=== Dataset rows ===
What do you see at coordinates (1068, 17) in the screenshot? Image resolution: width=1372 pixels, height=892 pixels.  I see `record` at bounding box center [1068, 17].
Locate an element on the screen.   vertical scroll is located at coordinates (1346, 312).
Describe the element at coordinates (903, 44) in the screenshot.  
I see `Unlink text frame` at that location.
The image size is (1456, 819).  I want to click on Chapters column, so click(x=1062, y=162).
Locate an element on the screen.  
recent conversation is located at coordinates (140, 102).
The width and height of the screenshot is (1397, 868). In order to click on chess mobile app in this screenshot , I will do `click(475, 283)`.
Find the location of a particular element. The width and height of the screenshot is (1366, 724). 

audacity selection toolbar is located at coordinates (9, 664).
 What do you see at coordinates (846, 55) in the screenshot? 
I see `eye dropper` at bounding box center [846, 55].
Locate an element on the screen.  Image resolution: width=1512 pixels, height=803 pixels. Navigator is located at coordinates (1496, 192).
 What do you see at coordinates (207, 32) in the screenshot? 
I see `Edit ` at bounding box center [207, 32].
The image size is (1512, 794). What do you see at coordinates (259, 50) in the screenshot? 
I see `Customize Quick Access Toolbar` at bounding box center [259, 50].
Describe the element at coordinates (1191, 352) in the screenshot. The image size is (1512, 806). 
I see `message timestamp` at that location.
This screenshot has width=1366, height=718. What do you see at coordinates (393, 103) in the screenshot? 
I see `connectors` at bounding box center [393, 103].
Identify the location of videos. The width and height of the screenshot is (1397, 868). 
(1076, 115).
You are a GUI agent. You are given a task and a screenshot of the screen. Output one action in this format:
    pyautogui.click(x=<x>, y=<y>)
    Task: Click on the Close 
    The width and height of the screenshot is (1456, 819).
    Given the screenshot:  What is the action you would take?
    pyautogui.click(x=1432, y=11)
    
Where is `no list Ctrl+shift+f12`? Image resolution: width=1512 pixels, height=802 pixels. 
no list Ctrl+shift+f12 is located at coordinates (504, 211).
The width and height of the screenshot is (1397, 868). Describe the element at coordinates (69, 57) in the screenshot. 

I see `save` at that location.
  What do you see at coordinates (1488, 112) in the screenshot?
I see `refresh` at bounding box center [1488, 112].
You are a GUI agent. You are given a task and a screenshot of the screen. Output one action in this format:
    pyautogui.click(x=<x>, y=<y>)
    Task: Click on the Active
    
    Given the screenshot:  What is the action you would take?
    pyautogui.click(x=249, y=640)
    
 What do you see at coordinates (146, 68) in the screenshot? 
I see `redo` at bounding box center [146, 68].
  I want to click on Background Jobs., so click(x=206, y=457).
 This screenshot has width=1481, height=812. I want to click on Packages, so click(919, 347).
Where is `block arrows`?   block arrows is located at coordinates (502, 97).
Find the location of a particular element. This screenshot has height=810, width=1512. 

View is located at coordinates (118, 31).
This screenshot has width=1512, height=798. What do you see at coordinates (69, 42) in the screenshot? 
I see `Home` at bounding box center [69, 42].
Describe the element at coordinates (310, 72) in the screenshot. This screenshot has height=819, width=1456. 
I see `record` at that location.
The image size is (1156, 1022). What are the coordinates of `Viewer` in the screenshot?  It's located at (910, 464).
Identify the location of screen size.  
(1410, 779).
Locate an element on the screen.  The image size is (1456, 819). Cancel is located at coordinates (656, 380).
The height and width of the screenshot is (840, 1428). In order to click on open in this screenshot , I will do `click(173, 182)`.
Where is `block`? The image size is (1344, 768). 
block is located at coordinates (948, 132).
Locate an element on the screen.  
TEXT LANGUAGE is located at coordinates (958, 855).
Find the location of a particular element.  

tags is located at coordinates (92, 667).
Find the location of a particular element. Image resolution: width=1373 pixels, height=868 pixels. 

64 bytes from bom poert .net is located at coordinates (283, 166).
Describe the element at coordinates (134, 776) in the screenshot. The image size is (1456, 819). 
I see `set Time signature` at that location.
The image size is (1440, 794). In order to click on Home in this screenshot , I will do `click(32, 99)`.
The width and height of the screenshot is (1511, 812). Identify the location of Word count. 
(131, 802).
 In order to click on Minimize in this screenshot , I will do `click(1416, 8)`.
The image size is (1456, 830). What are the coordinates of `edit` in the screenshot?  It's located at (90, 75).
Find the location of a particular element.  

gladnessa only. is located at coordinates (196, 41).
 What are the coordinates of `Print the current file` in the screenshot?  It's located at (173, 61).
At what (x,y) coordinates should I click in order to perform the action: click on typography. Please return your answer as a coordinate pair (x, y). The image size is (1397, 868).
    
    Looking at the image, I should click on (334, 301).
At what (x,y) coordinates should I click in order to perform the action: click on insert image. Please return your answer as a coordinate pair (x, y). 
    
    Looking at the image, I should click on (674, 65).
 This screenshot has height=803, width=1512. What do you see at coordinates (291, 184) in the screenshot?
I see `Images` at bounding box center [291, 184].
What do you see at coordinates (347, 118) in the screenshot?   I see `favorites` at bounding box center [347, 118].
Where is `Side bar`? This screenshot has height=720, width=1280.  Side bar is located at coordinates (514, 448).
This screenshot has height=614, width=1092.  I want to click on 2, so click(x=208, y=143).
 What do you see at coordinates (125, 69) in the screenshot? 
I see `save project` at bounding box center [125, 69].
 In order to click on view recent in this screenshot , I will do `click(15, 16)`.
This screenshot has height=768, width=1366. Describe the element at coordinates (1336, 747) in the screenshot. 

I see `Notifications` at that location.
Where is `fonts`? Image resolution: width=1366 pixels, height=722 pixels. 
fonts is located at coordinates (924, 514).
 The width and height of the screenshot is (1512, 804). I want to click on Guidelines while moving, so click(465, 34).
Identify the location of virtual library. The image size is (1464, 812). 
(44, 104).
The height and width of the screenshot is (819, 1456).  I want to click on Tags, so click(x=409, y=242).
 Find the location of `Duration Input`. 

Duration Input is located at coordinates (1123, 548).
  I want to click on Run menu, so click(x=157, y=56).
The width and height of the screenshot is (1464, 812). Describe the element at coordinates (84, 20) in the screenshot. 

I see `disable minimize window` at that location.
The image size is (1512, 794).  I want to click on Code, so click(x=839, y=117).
===
▶ _Short exercise_: Copy all of the data above word for word.

▶ _Response_:
What do you see at coordinates (1068, 17) in the screenshot? Image resolution: width=1372 pixels, height=892 pixels.  I see `record` at bounding box center [1068, 17].
Locate an element on the screen.   vertical scroll is located at coordinates (1346, 312).
Describe the element at coordinates (903, 44) in the screenshot.  
I see `Unlink text frame` at that location.
The image size is (1456, 819).  I want to click on Chapters column, so click(x=1062, y=162).
Locate an element on the screen.  
recent conversation is located at coordinates (140, 102).
The width and height of the screenshot is (1397, 868). In order to click on chess mobile app in this screenshot , I will do `click(475, 283)`.
Find the location of a particular element. The width and height of the screenshot is (1366, 724). 

audacity selection toolbar is located at coordinates (9, 664).
 What do you see at coordinates (846, 55) in the screenshot? 
I see `eye dropper` at bounding box center [846, 55].
Locate an element on the screen.  Image resolution: width=1512 pixels, height=803 pixels. Navigator is located at coordinates (1496, 192).
 What do you see at coordinates (207, 32) in the screenshot? 
I see `Edit ` at bounding box center [207, 32].
The image size is (1512, 794). What do you see at coordinates (259, 50) in the screenshot? 
I see `Customize Quick Access Toolbar` at bounding box center [259, 50].
Describe the element at coordinates (1191, 352) in the screenshot. The image size is (1512, 806). 
I see `message timestamp` at that location.
This screenshot has width=1366, height=718. What do you see at coordinates (393, 103) in the screenshot? 
I see `connectors` at bounding box center [393, 103].
Identify the location of videos. The width and height of the screenshot is (1397, 868). 
(1076, 115).
You are a GUI agent. You are given a task and a screenshot of the screen. Output one action in this format:
    pyautogui.click(x=<x>, y=<y>)
    Task: Click on the Close 
    The width and height of the screenshot is (1456, 819).
    Given the screenshot:  What is the action you would take?
    pyautogui.click(x=1432, y=11)
    
Where is `no list Ctrl+shift+f12`? Image resolution: width=1512 pixels, height=802 pixels. 
no list Ctrl+shift+f12 is located at coordinates (504, 211).
The width and height of the screenshot is (1397, 868). Describe the element at coordinates (69, 57) in the screenshot. 

I see `save` at that location.
  What do you see at coordinates (1488, 112) in the screenshot?
I see `refresh` at bounding box center [1488, 112].
You are a GUI agent. You are given a task and a screenshot of the screen. Output one action in this format:
    pyautogui.click(x=<x>, y=<y>)
    Task: Click on the Active
    
    Given the screenshot:  What is the action you would take?
    pyautogui.click(x=249, y=640)
    
 What do you see at coordinates (146, 68) in the screenshot? 
I see `redo` at bounding box center [146, 68].
  I want to click on Background Jobs., so click(x=206, y=457).
 This screenshot has width=1481, height=812. I want to click on Packages, so click(919, 347).
Where is `block arrows`?   block arrows is located at coordinates (502, 97).
Find the location of a particular element. This screenshot has height=810, width=1512. 

View is located at coordinates (118, 31).
This screenshot has width=1512, height=798. What do you see at coordinates (69, 42) in the screenshot? 
I see `Home` at bounding box center [69, 42].
Describe the element at coordinates (310, 72) in the screenshot. This screenshot has height=819, width=1456. 
I see `record` at that location.
The image size is (1156, 1022). What are the coordinates of `Viewer` in the screenshot?  It's located at (910, 464).
Identify the location of screen size.  
(1410, 779).
Locate an element on the screen.  The image size is (1456, 819). Cancel is located at coordinates (656, 380).
The height and width of the screenshot is (840, 1428). In order to click on open in this screenshot , I will do `click(173, 182)`.
Where is `block`? The image size is (1344, 768). 
block is located at coordinates (948, 132).
Locate an element on the screen.  
TEXT LANGUAGE is located at coordinates (958, 855).
Find the location of a particular element.  

tags is located at coordinates (92, 667).
Find the location of a particular element. Image resolution: width=1373 pixels, height=868 pixels. 

64 bytes from bom poert .net is located at coordinates (283, 166).
Describe the element at coordinates (134, 776) in the screenshot. The image size is (1456, 819). 
I see `set Time signature` at that location.
The image size is (1440, 794). In order to click on Home in this screenshot , I will do `click(32, 99)`.
The width and height of the screenshot is (1511, 812). Identify the location of Word count. 
(131, 802).
 In order to click on Minimize in this screenshot , I will do `click(1416, 8)`.
The image size is (1456, 830). What are the coordinates of `edit` in the screenshot?  It's located at (90, 75).
Find the location of a particular element.  

gladnessa only. is located at coordinates (196, 41).
 What are the coordinates of `Print the current file` in the screenshot?  It's located at (173, 61).
At what (x,y) coordinates should I click in order to perform the action: click on typography. Please return your answer as a coordinate pair (x, y). The image size is (1397, 868).
    
    Looking at the image, I should click on (334, 301).
At what (x,y) coordinates should I click in order to perform the action: click on insert image. Please return your answer as a coordinate pair (x, y). 
    
    Looking at the image, I should click on (674, 65).
 This screenshot has height=803, width=1512. What do you see at coordinates (291, 184) in the screenshot?
I see `Images` at bounding box center [291, 184].
What do you see at coordinates (347, 118) in the screenshot?   I see `favorites` at bounding box center [347, 118].
Where is `Side bar`? This screenshot has height=720, width=1280.  Side bar is located at coordinates (514, 448).
This screenshot has height=614, width=1092.  I want to click on 2, so click(x=208, y=143).
 What do you see at coordinates (125, 69) in the screenshot? 
I see `save project` at bounding box center [125, 69].
 In order to click on view recent in this screenshot , I will do `click(15, 16)`.
This screenshot has height=768, width=1366. Describe the element at coordinates (1336, 747) in the screenshot. 

I see `Notifications` at that location.
Where is `fonts`? Image resolution: width=1366 pixels, height=722 pixels. 
fonts is located at coordinates (924, 514).
 The width and height of the screenshot is (1512, 804). I want to click on Guidelines while moving, so click(465, 34).
Identify the location of virtual library. The image size is (1464, 812). 
(44, 104).
The height and width of the screenshot is (819, 1456).  I want to click on Tags, so click(x=409, y=242).
 Find the location of `Duration Input`. 

Duration Input is located at coordinates (1123, 548).
  I want to click on Run menu, so click(x=157, y=56).
The width and height of the screenshot is (1464, 812). Describe the element at coordinates (84, 20) in the screenshot. 

I see `disable minimize window` at that location.
The image size is (1512, 794).  I want to click on Code, so click(x=839, y=117).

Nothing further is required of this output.